Text for analysis:
*** Block opens ***

We recommend that you create a Docker bridge network to facilitate communication between the Collector container and any other container on the system that will be sending telemetry. To create the network, run the following command:

docker network create -d bridge otel

Run the Collector container with the following command:

docker run -d \
    --network otel \
    --name opentelemetry-collector \
    -v /etc/config:/etc/config \
    us-docker.pkg.dev/cloud-ops-agents-artifacts/google-cloud-opentelemetry-collector/otelcol-google:0.137.0 \
    --config=/etc/config/config.yaml

The previous command does the following:

Runs the Collector container in the background.
Attaches the Collector container to the previously created otel bridge network. Other containers can be connected to the bridge to send telemetry.
Mounts your configuration file on the container so the file can be accessed to configure the Collector.

*** Block closes ***

Information shown:

*** Block opens ***

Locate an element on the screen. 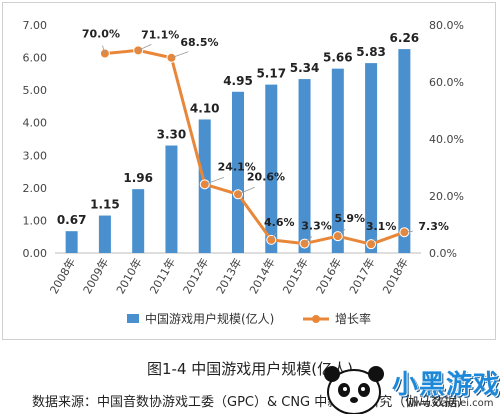 This screenshot has width=500, height=415. left-axis-tick-label: 4.00 is located at coordinates (36, 124).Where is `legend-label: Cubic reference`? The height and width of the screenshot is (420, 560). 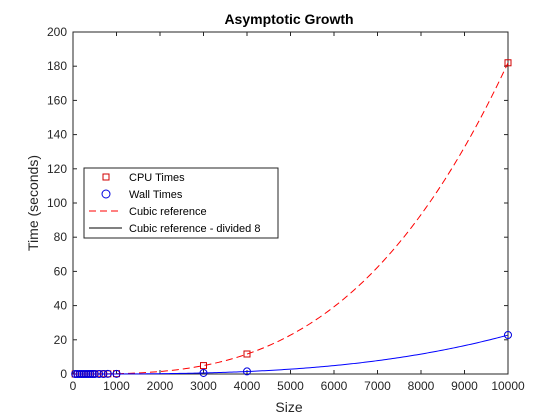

*** Block closes ***

What to do:
a - Shorten the paragraph of the Collector setup text that opens with "We recommend that you create a Docker bridge network," keeping its main facts.
b - From the Collector setup text, copy word for word the part that opens with the words containing "Run the Collector" and closes with "to send telemetry.".
The data has no connection to the text.

Results for the exercise:
a - Set up a Docker bridge network so the Collector container can talk to any other container on the system that sends telemetry. A single command creates this network.

b -
Run the Collector container with the following command:

docker run -d \
    --network otel \
    --name opentelemetry-collector \
    -v /etc/config:/etc/config \
    us-docker.pkg.dev/cloud-ops-agents-artifacts/google-cloud-opentelemetry-collector/otelcol-google:0.137.0 \
    --config=/etc/config/config.yaml

The previous command does the following:

Runs the Collector container in the background.
Attaches the Collector container to the previously created otel bridge network. Other containers can be connected to the bridge to send telemetry.